В «Мастере и Маргарите» играет Мартин Вуттке, лучший актер Германии. Он известен нам по ролям мерзавца Артуро Уи и безумца Антонена Арто, он актер исключительной тонкости и исключительной мощи (сочетание очень редкое), и коль уж роман делится на два пласта, Вуттке не может не играть две главные роли, Пилата и Мастера. Это аксиома, и все дальнейшие режиссерские построения базируются на ней, как геометрия Лобачевского -- на аксиоме пересекающихся параллелей.

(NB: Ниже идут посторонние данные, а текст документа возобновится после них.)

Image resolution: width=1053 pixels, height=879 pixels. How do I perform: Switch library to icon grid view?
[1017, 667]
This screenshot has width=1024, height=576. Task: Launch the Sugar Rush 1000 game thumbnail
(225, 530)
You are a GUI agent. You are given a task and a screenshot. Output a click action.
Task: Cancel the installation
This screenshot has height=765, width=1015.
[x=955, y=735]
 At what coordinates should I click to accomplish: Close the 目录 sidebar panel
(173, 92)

В обозримом пространстве Пилат появляется лишь на несколько секунд: в бар вбегает дивный дог, человек его кличет: «Банга, Банга!», и они исчезают. Аmerican bar заслоняет от зрителей Ершалаим: все, происходящее там, мы видим лишь на экране, где раньше маячили SEX и KINO. Это не запись: актеры играют вживую, камеры транслируют, на экране получается что-то в духе home video. Ход использован с максимальной выгодой: крупные планы у Вуттке такие, что закачаешься. Мастер, реально существующий на сцене, куда менее выразителен, чем Пилат, -- не только потому, что актер слишком обстоятельно играет болезнь (герой Булгакова, конечно, сделан клиническим психопатом), но и потому, что куда же магии живого присутствия тягаться с чудесами технологии. Живые актеры в спектакле Касторфа вообще притягивают взгляд меньше, чем мигающие лампочки и вращающиеся вентиляторы, и упрекнуть их не в чем. Режиссер, бесчувственный к радостям традиционного театра, сознательно доводит артистов до состояния неодушевленности.

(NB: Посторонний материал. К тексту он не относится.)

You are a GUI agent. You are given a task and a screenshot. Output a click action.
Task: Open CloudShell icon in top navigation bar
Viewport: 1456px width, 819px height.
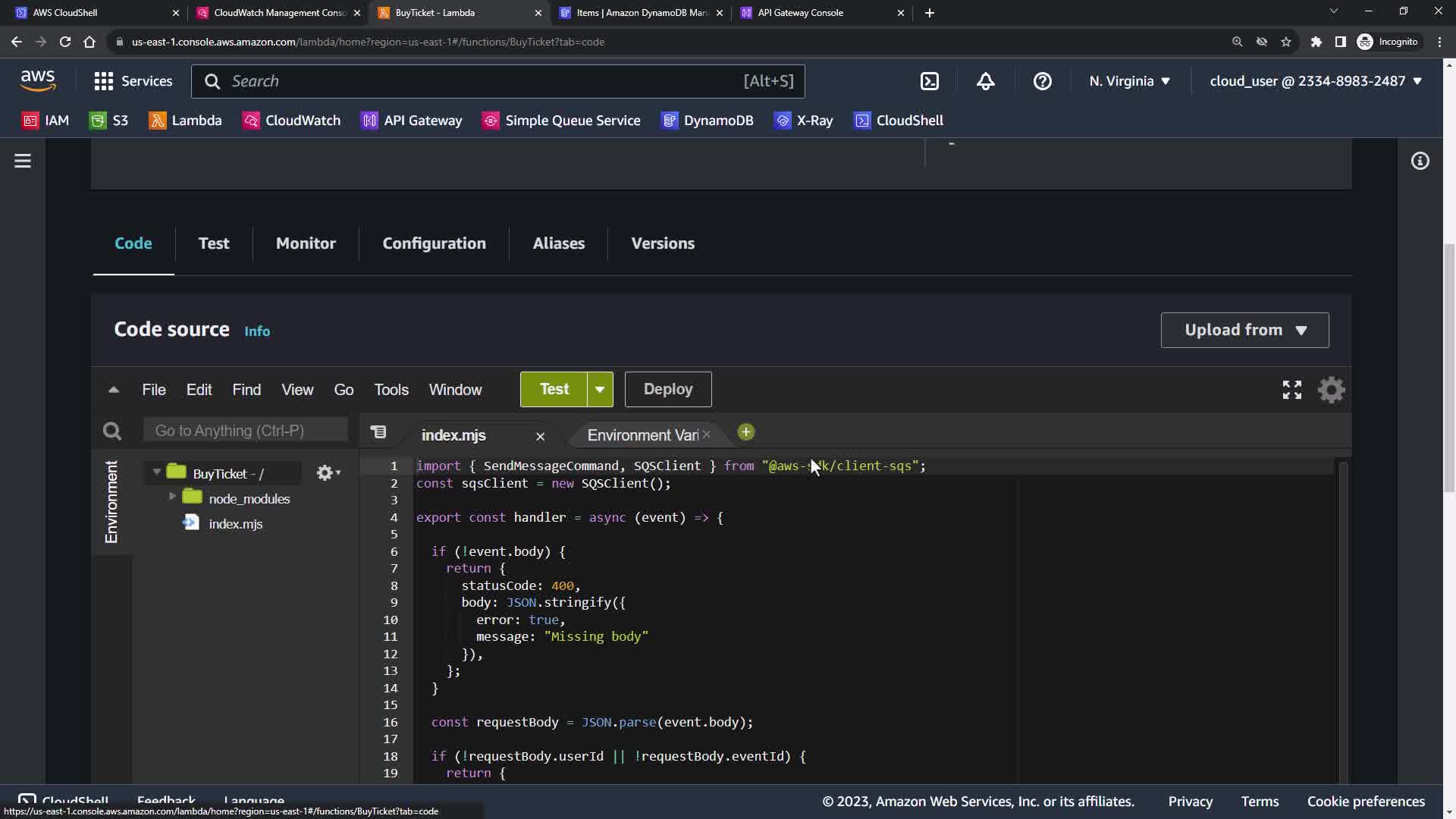(x=930, y=81)
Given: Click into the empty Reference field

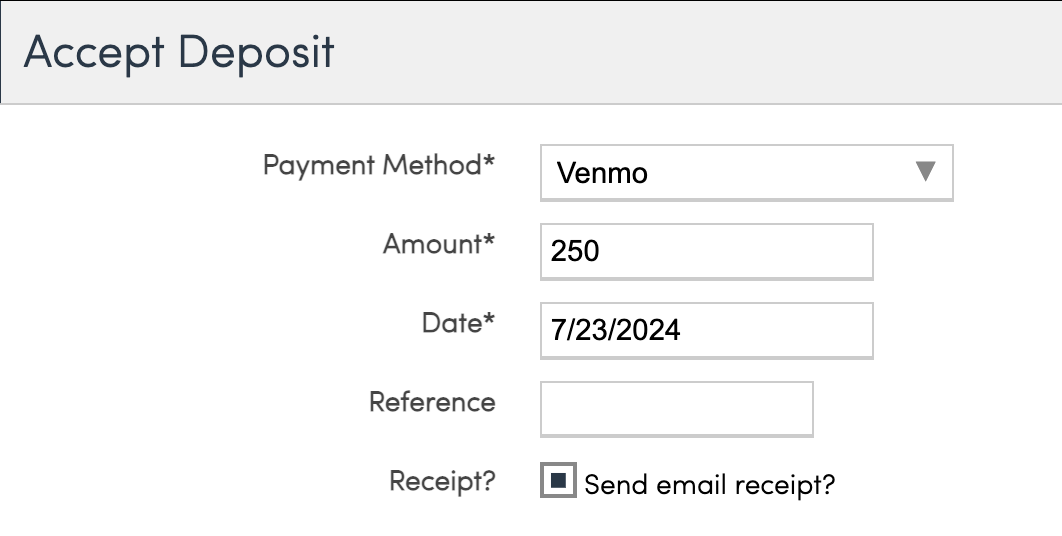Looking at the screenshot, I should tap(676, 409).
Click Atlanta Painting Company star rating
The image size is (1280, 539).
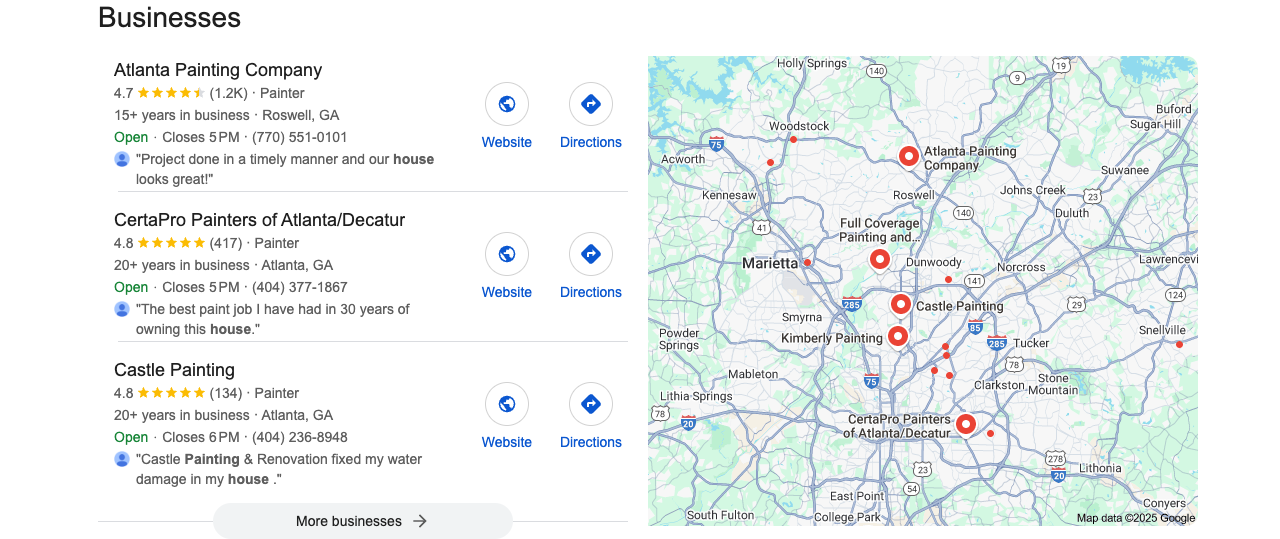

Главная, если не единственная тема спектакля -- безысходная маета, у Пилата отягощенная гемикранией, у Мастера -- паранойей. Тягота, депрессия, нестерпимая длиннота жизни, ожидание грозы, которая что сможет -- очистит, а прочее разрушит. Франк Касторф (р. 1951) числится театральным лидером «новых рассерженных», но он не столько сердится, сколько изнывает от всего окружающего. В ГДР он мучался авторитаризмом, в современной Германии -- буржуазностью. На необитаемом острове он бы мучался отсутствием зрительской паствы. Вычесть из «Мастера и Маргариты» четыре часа, показать бы кому разговоры Пилата с Иешуа и с Афранием плюс что-нибудь со сцены (все равно что, лишь бы декорации было видно) -- любой скажет, что это потрясающий театр. Но Касторф тянет время, он хочет, чтобы замученная публика исстоналась: ой, ну сколько же можно!..
«Так я и говорю, что нельзя!» -- откликнется режиссер с энтузиазмом пожизненного оппозиционера. «Я рад, что вы со мной согласны!» Согласны, согласны -- только в следующий раз давай покороче.